Der äußerliche Höhepunkt seiner Mission war die Einberufung der großen Weltkonferenz für die Einheit des Menschen (Unity of Man) im Februar 1974. Spirituelle Führer und Regierungschefs aus Indien und der ganzen Welt waren eingeladen, und es nahmen zweitausend Delegierte und etwa fünfzigtausend Nichtdelegierte teil. Unter den erlesenen Gästen, die dem Ruf des Meisters folgten, waren der ehrwürdige Nichidatsu Fuji aus Japan, Pir Vilayat Inayat Khan vom Internationalen Sufi Orden, Yogi Bhajan, Acharya Sri Tulsi Ji, Erzbischof Angelo Fernandes aus Delhi und der Premierminister (Frau Indira Ghandi), der Vizepräsident, Verteidigungsminister und Außenminister von Indien, neben vielen anderen.

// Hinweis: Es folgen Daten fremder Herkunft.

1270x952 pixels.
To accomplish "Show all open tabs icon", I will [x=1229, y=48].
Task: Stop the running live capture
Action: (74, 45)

Einen weiteren Vorstoß zur Verwirklichung des Einheitsgedankens unternahm Kirpal Singh beim Kumbha Mela in Hardwar, wo Er am 12. April 1974 eine große Anzahl Sadhus und gottesfürchtige Männer dazu brachte, sich in einer Konferenz der Nationalen Einheit zusammenzuschließen, mit dem Ziel und der Verpflichtung, die religiösen Zwistigkeiten abzuschaffen und die wirtschaftliche Lage der Armen im Lande zu bessern. Dies war, soweit bekannt, das erste Mal in der religiösen Tradition Indien, dass es jemandem gelang, die seit jeher unabhängigen Sadhus zu überreden, sich vereint in den Dienst einer guten Sache zu stellen; und wie Er später sagte: „Es war sehr schwierig, sie dafür zu gewinnen.“

Auf dem großen Bhandara zu Ehren seines Meisters, Ende Juli 1974, gewährte Kirpal Singh mehr als tausend Aspiranten die Initiation. Wenige Tage später, am 1. August, hielt Er in einer Sitzung des indischen Parlaments eine Ansprache auf Ersuchen seiner Mitglieder – es war das erste Mal in der Geschichte, dass ein spiritueller Führer eingeladen war, vor dem Parlament zu sprechen.